Treating Tinnitus using the Model of Treating Trauma
Working with people distressed by tinnitus for 30 years now - with what for many of them was devastating tinnitus - NOT ONE ONLY had “tinnitus”. On the contrary, there is layer upon layer of additional issues (as in the Autonomic Ladder explanation) surrounding “the noises in their ears/head” that has given rise to something much more complex. They rarely glimpse the BLUE ZONE, spending most of their time in the RED and GREY zones
Compare that complexity with those that hear a tinnitus noise but it doesn’t trouble them, get on with their lives, rarely NOTICE it and even when their attention to it gets caught in their mind, nothing is holding it there so they simply forget it again. The research shows that this is true for 85% of the 1 in 8 people that have tinnitus.
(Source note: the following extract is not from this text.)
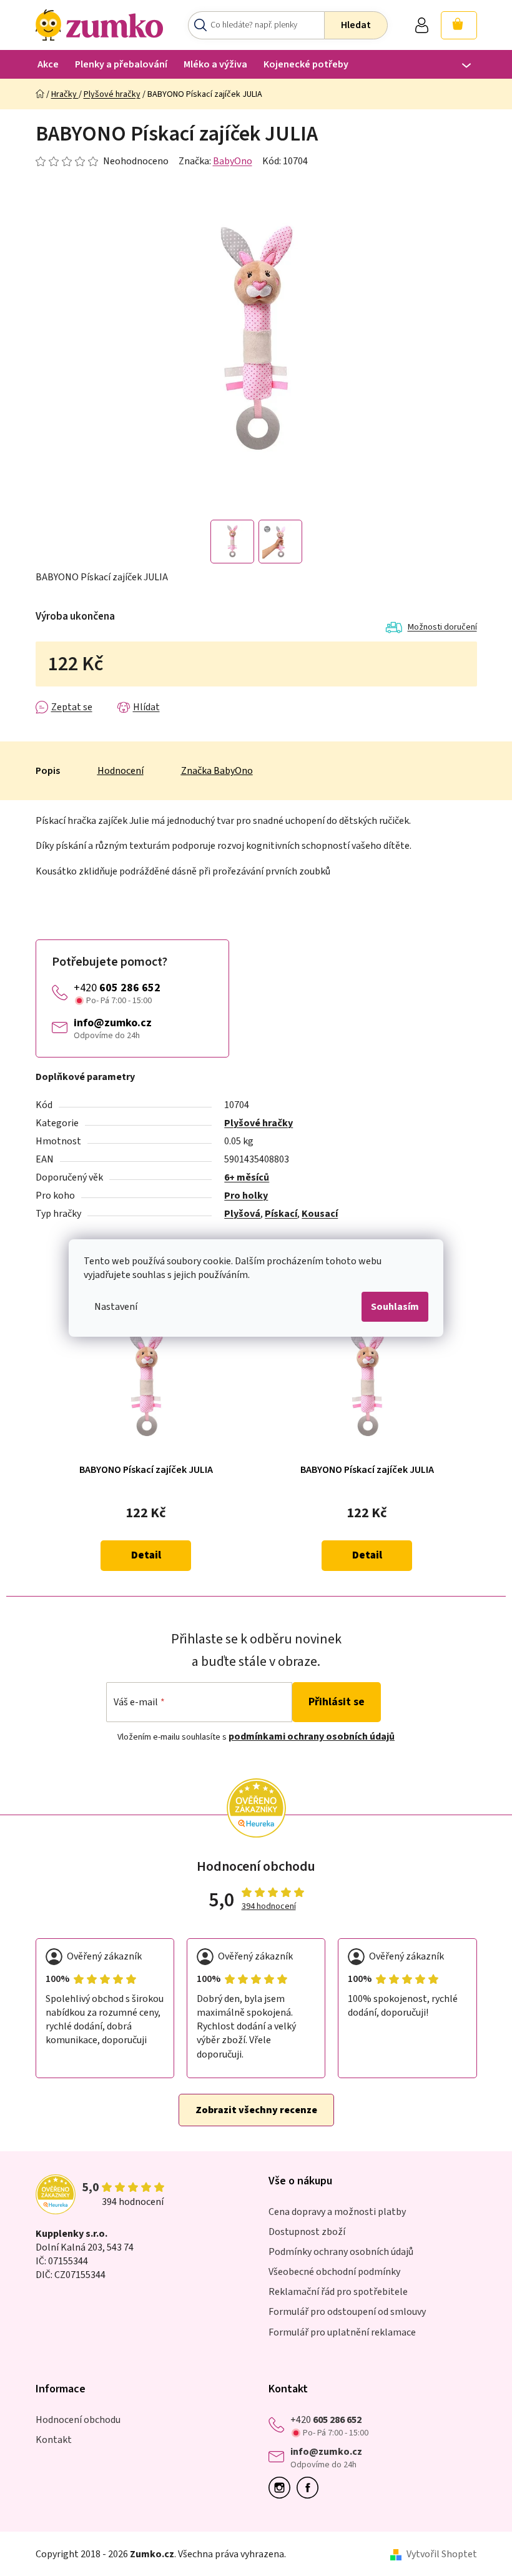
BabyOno (232, 161)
The remaining 15% are those with the complex layers, living in the RED and GREY zones.
Tinnitus Trauma
Treating tinnitus encompassing the model of treating trauma makes sense.
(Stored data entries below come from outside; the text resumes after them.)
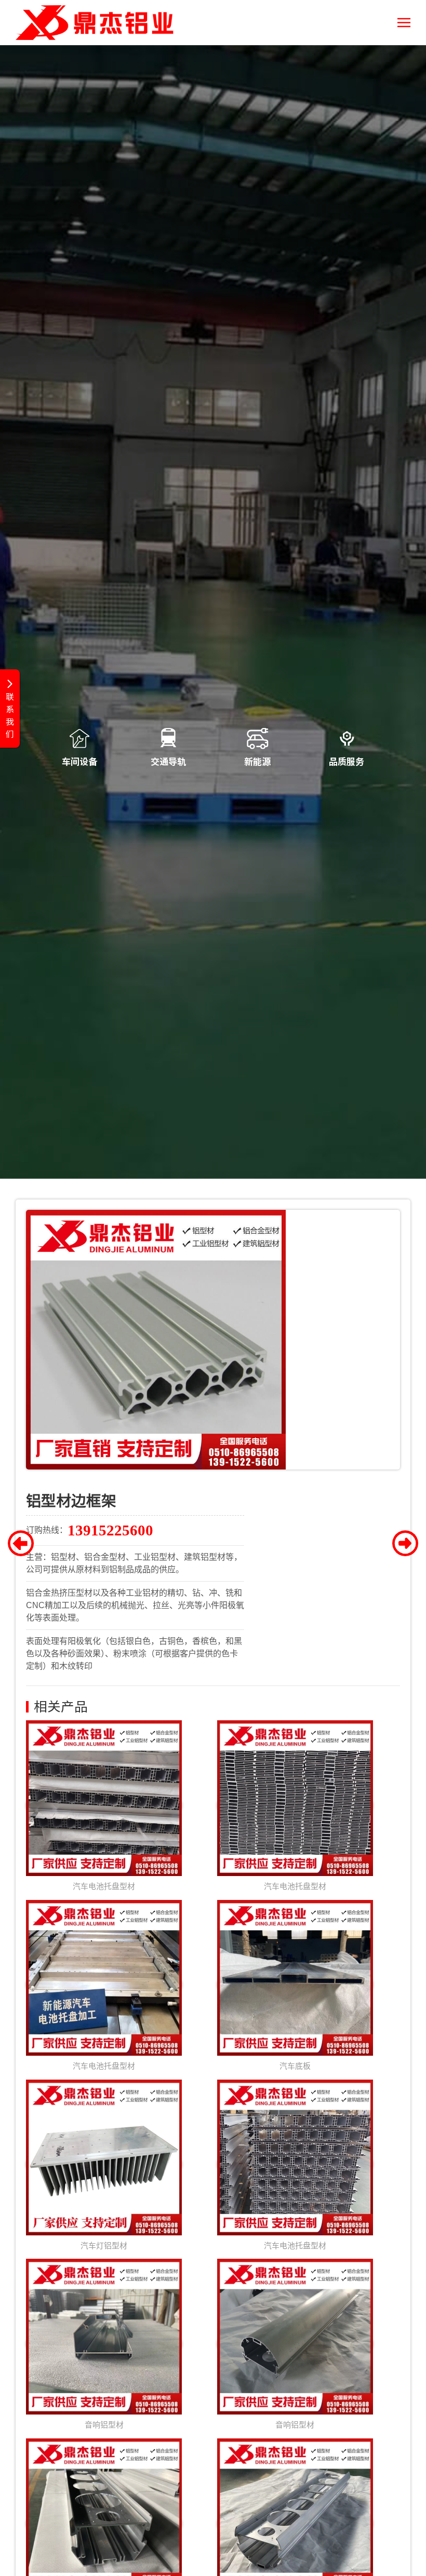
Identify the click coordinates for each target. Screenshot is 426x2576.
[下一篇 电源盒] (405, 1546)
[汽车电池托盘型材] (104, 1805)
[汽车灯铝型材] (104, 2164)
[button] (403, 22)
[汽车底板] (295, 1984)
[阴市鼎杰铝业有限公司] (95, 22)
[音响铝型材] (104, 2344)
Look at these statements about trauma from NICABM (National Institute for Cognitive and Behavioural Medicine):
- "By its very nature, trauma can disrupt our clients’ internal systems. And when THAT happens, it can become very easy for some clients to fall into near-constant cycles of reactivity, hypervigilance, or fear."
- "That’s why it can be critical for practitioners to know how to employ the kind of interventions that can help clients short-circuit old patterns of reactivity, ground in the present, learn to tolerate their feelings and bodily sensations, and learn how to self-regulate."
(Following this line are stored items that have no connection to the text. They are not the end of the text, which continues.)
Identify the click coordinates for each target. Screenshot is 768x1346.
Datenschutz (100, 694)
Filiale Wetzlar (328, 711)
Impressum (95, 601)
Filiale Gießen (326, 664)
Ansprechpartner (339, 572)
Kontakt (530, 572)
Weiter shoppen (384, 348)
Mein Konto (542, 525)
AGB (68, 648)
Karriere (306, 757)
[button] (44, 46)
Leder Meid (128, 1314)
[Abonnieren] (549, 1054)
- "Treating trauma is about helping people find a way to tolerate what they’re feeling, what they’re experiencing in their body, about people finding a way of getting along with their own internal systems."
- "So while it’s certainly true that trauma can be devastating, it shouldn’t be the way you define the rest of your life." (NICABM)
Now substitute “tinnitus” in place of “trauma”:
- By its very nature, tinnitus can disrupt our clients’ internal systems. And when THAT happens, it can become very easy for some clients to fall into near-constant cycles of reactivity, hypervigilance, or fear.
- That’s why it can be critical for practitioners to know how to employ the kind of interventions that can help clients short-circuit old patterns of reactivity, ground in the present, learn to tolerate their feelings and bodily sensations, and learn how to self-regulate.
- Treating tinnitus is about helping people find a way to tolerate what they’re feeling, what they’re experiencing in their body, about people finding a way of getting along with their own internal systems.
- So while it’s certainly true that tinnitus can be devastating, it shouldn’t be the way you define the rest of your life.
The corrolation is clear, as are the outcomes of the work I do with people that come to me: initially, they are SO distressed, and SO overwhelmed by what's happened and IS happening to them, they are filled with dread about their future. When we think of "a noise as a noise", without attaching meaning and feelings to it, we don't notice it; there is no reason we should listen to it let alone monitor it. This is what happens for those that "habituate" to tinnitus.
It's when we attach negative, threatening, fearful or worrying meaning to the noise, it becomes a whole different scenario. Many of the 15% have in fact become traumatised by the tinnitus, and trauma has PHYSICAL effects on our physiology; it is not all "psychological". As the Autonomic Ladder teaches us, the effect of trauma is one of dysregulation of the nervous systems in the body.
Most of us are in and out of dysregulation often, just in our everyday lives (see Autonomic Ladder), but when we get stuck, it feels like there's no way out - just like "John" in scenario 3 of the Autonomic Ladder.